* [Document text]
Follow the tiger

Follow the tiger

Can Thailand become a world leader on pandemic prevention through wildlife protection?

Covid-19's impact on the world has been worse than any terrorist act or natural disaster over the last century. But as the global community furiously seeks a vaccine and continues to spend billions of dollars on economic recovery, the Chairman of Thailand-based B.Grimm company, Harald Link, draws attention to what he thinks is a better, lasting, and less expensive cure: nature protection.

Mr Link told the Bangkok Post that he specifically feels the recovering critically endangered tigers of Thailand can inspire a global recovery toward a brighter, pandemic-free future.

But what do tigers and pandemics have to do with one another, we asked him? Mr Link reminds us that amidst all the theories about the source of Covid-19, scientists agree on one thing: the virus jumped from a wild animal to a person. That means it is a zoonotic disease -- one that spread to pandemic proportions. Like others did in the past: HIV, Ebola, SARS, H5N1, MERS.

"What this tell us is that we need to leave wild animals in their natural environment and protect that environment, for the sake of nature and for human health," he said.

Mr Link and his company are backing the global campaign, "EndPandemics" that takes aim at the root causes of zoonotic outbreaks, namely:

Rising commercial wildlife trade, which brings wild animals into closer, unnatural contact with people; and

Destruction of wild habitat, which forces wild animals into human territory where viruses can jump to domestic animals and people.

"All wild animals are precious and play important roles on our planet. When we remove them from their natural environment, we bring misery to them and tragedy upon ourselves," he said.

No other wild animal depicts the crisis of nature more vividly than the tiger, he believes. Vast forests across Asia boasted over 100,000 tigers a century ago, but those forests have largely been torn down, while tiger numbers plummeted 97%. Link believes that an emerging comeback of Thailand's Indochinese tiger spells hope for nature and people alike.

(Pixel coordinate grounding data)
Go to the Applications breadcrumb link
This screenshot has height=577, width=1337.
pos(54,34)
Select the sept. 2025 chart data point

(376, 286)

* [Actions to take]
#1 According to the article on tigers and pandemic prevention, by what percentage did tiger numbers fall as Asia's forests were torn down?
#2 Continue the article on Thailand's tigers and pandemic prevention from its last sentence.
None of this draws on the listing.

* [Answers by item number]
#1 97%

#2
With support from B.Grimm through NGOs WWF and Freeland, the government has brought poaching under better control by training and equipping frontline rangers, supporting local communities, and reducing illicit trafficking. Thanks to this collaboration, Thailand now boasts a recovering population of tigers, as well as expanding natural forest cover.

The tiger conservation efforts include poverty alleviation for local communities, offering organic farming livelihoods to debt-ridden villagers who were previously vulnerable to recruitment by traffickers and illegal loggers.

"The tiger is an 'umbrella' species," says Mr Link, "so all efforts to protect it have positive knock-on effects to the entire ecosystem and those who depend it."

But what about a vaccine?

Governments and lending institutions are expending immense efforts and funds to create a vaccine and re-stimulate economies. But these responses, Mr Link says, are short-term fixes. "A new vaccine will likely not work against the next outbreak because each virus strain is unique. The only true, lasting vaccine is to treat the root causes of the pandemic. Protect nature and nature will protect us," he said.

Mr Link praises Thailand's response to Covid-19 as it boasts one of the lowest rates of transmission and deaths in the world. Meanwhile, Thailand still serves as a gateway for commercial wildlife trade, one of the causes of pandemics.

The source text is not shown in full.